1 Credo di poter dire che ognuno di noi ha dei principi teorici e clinici che ritiene irrinunciabili. O almeno molto importanti per orientarsi ed effettuare il lavoro clinico. Quali sono i tuoi?

Il nostro approccio CBT si può definire traslazionale. Alla pari della “medicina traslazionale”, si applica il portato della ricerca sperimentale in psicoterapia e psicopatologia ai problemi del paziente. Per fare questo, ovviamente, si ha bisogno di un quadro di riferimento generale, per la selezione delle ricerche.

Il determinismo reciproco di A. Bandura e M. Mahoney è questo quadro di riferimento entro il quale principi e teorie del cambiamento possono essere inquadrati ed acquistano senso come regioni teoriche, o ambiti di applicabilità. Questo è per noi (fondatori del CRP) il “planisfero” delle teorie che qualunque “cittadino del mondo” psicologico farebbe bene a conoscere. Sono profondamente convinto infatti che non vi sia alcuna teoria che possa spiegare l’intero comportamento umano, che si presenta sempre come un fenomeno multideterminato. Tuttavia, ogni teoria, se scientifica, dovrebbe essere compatibile con quelle limitrofe, così come ogni regione geografica con quelle vicine.

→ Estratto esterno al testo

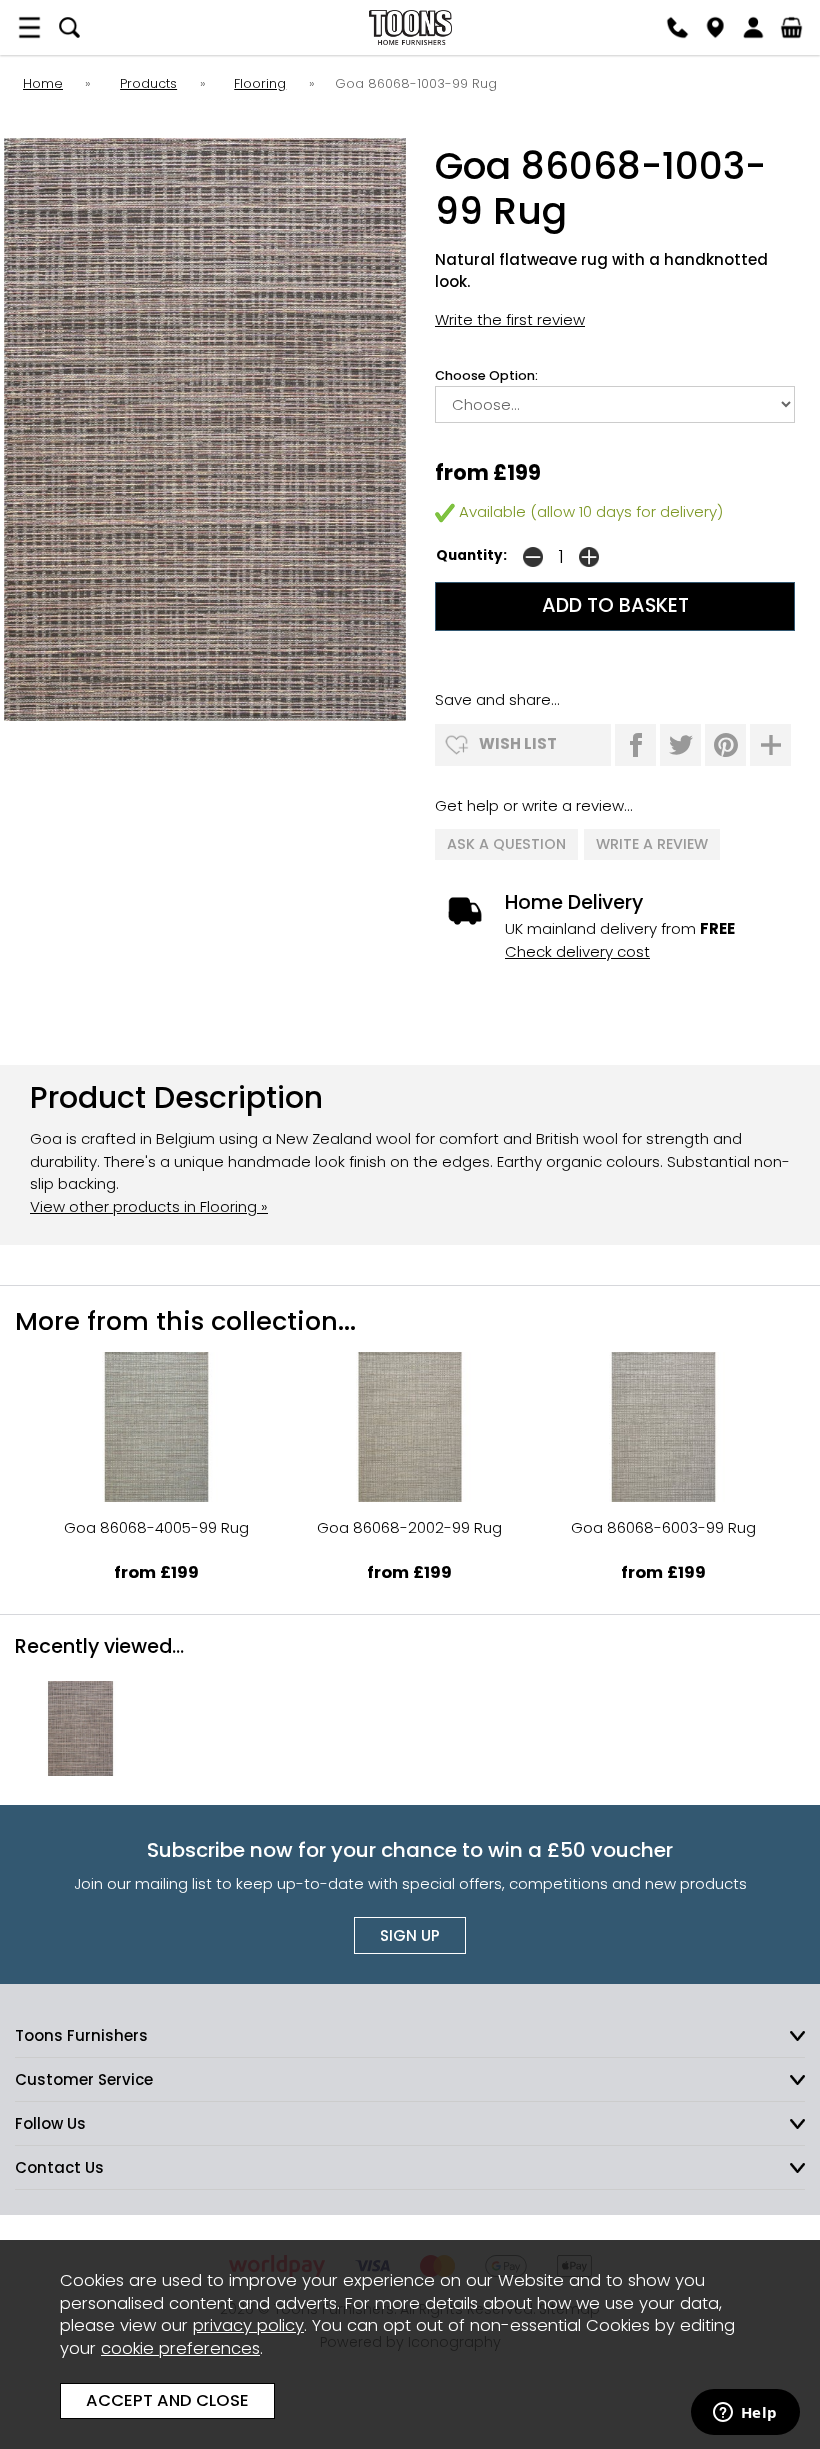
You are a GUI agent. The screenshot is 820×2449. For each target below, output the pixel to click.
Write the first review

Il determinismo reciproco comporta inevitabilmente una visione sistemica, in cui si riconosce al soggetto, quale livello di analisi ed intervento, una dotazione biologica ed una collocazione all’interno di contesti ambientali suoi propri, livelli questi intesi anch’essi come ambiti di analisi ed intervento, a loro volta scomponibili nei loro sottosistemi; le variabili soggettive interagiscono con le variabili pertinenti a tali livelli mediante il comportamento osservabile, comprese le reazioni emozionali. Quindi, comportamenti, stati e reazioni somato-emotive, eventi e condizioni esterne, nonché contenuti e processi cognitivi sono in interazione, modificando continuamente il sistema mente-cervello-corpo-ambiente. Il comportamento si presenta come un’interfaccia tra l’ambiente (immediato e remoto, prossimale e distale, sociale e non) e l’individuo; tuttavia, interagendo con l’ambiente, l’individuo la fa “proprio”. Bisogna quindi accettare che il soggetto (o se si vuole il “Sé”) sia un’entità dai confini continuamente variabili e sfumati, particolarmente in una società “liquida” come la nostra, anche se può mostrare alcune caratteristiche emergenti (come ad es. tratti di personalità o disturbi psichici), che inducono a pensare alla sua continuità nel tempo.

Attraverso le interazioni con i suoi contesti ed i suoi sistemi cognitivo ed emotivo l’individuo risponde alle esigenze che sia le variabili alfa (ambientali) che beta (biologiche) gli pongono in ogni momento della vita. Il sistema cognitivo (variabili gamma) elabora soluzioni (coping), o le assimila dagli altri (modeling), e re- gistra la memoria di successi e fallimenti di tali interazioni (rinforzi o punizioni). E’ ciò che viene chiamato apprendimento, se riguarda comportamenti complessi, o condizionamento se riguarda comportamenti più semplici.1 Il sistema cognitivo ha quindi la funzione primaria di elaborare un’attività (comportamento), più o meno competente (abilità) che gli consenta di risolvere problemi ed esigenze poste dagli altri due livelli alfa e beta, realizzando così l’adattamento personale mediante il repertorio sviluppato. Tale apprendimen- to avviene ed è descrivibile attraverso “schemi condizionali” (es.: “SE il problema è X, ALLORA la soluzione è Y”, oppure “SE lo può fare lui, ALLORA lo posso fare anch’io”, etc.) e può anche essere molto creativo.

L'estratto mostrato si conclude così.